Work to complete -
Can you swap "Rubriques" for "Catégories" in the data below, from the line containing "Plan du site (607, 2508)" through the line containing "Failles en pagaille", and return only those lines, with everything else unchanged?
Start Entries shown
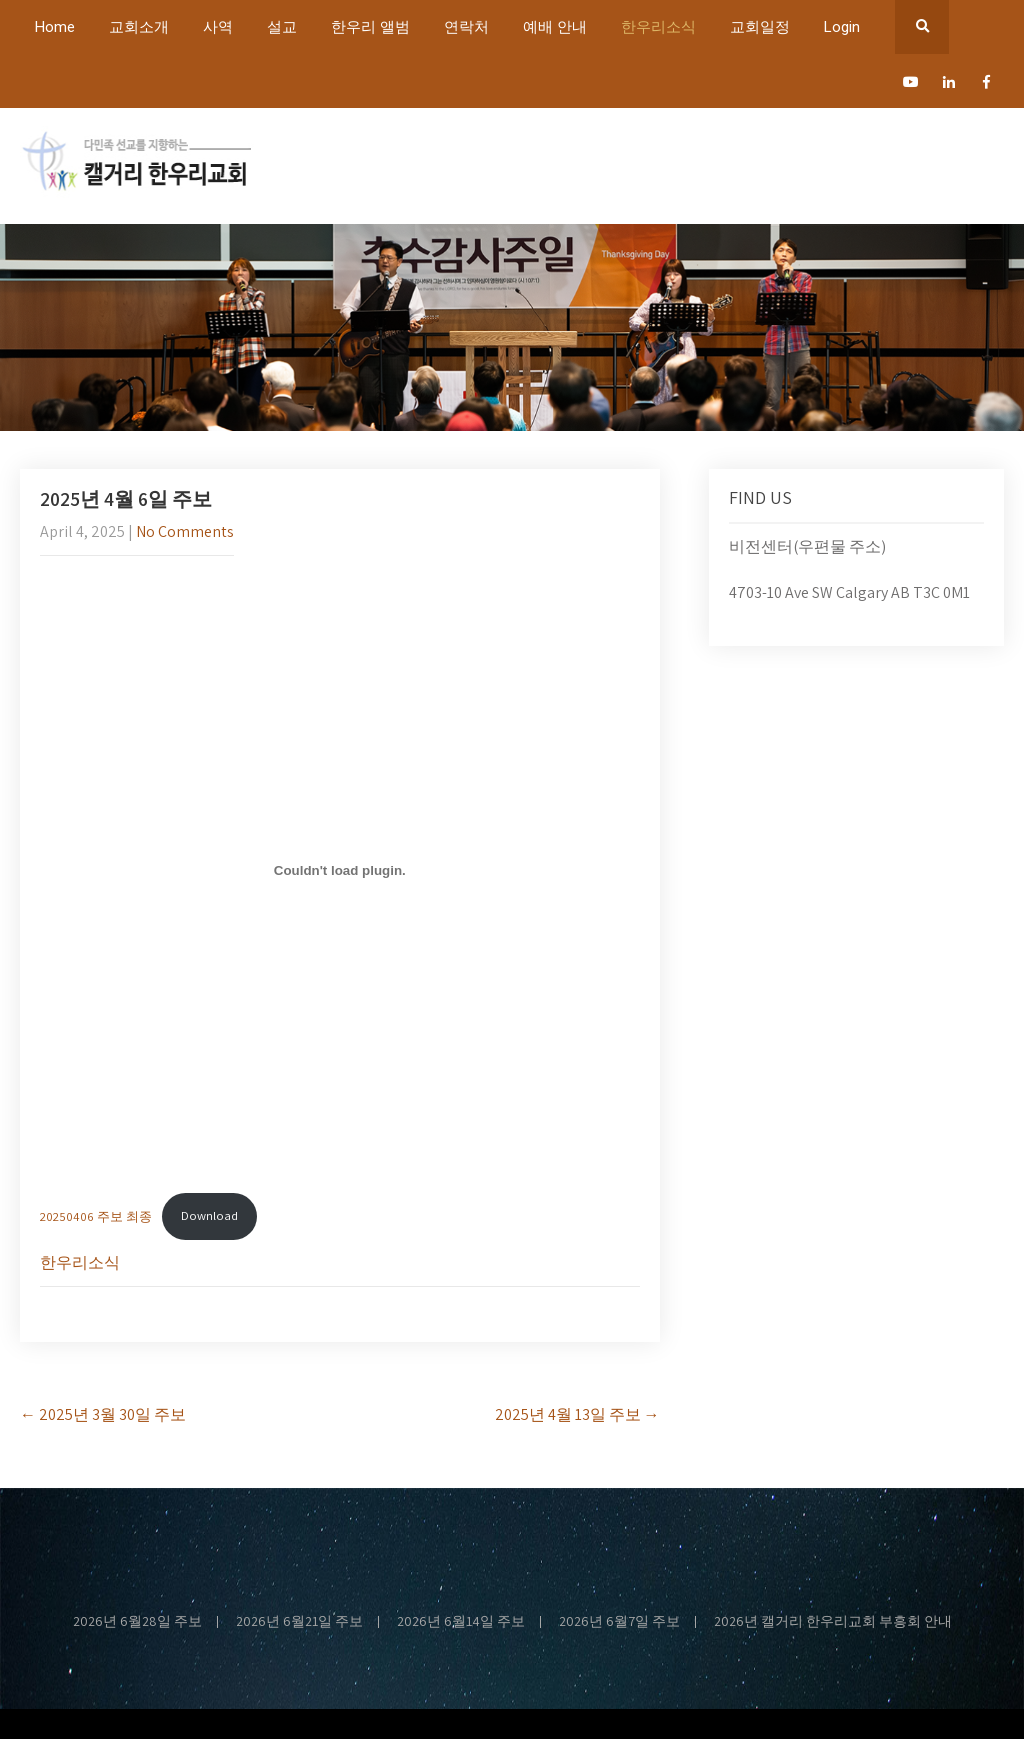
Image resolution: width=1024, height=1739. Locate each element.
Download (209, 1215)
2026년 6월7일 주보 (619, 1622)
End Entries shown
Start Entries shown
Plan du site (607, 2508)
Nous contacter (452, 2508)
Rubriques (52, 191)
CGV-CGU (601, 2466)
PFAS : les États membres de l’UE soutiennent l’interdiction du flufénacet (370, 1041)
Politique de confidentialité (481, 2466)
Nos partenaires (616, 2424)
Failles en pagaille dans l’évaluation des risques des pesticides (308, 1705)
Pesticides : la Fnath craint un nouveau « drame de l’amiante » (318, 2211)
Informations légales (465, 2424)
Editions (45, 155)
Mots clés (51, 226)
End Entries shown
Solution -
Plan du site (607, 2508)
Nous contacter (452, 2508)
Catégories (52, 191)
CGV-CGU (601, 2466)
PFAS : les États membres de l’UE soutiennent l’interdiction du flufénacet (370, 1041)
Politique de confidentialité (481, 2466)
Nos partenaires (616, 2424)
Failles en pagaille dans l’évaluation des risques des pesticides (308, 1705)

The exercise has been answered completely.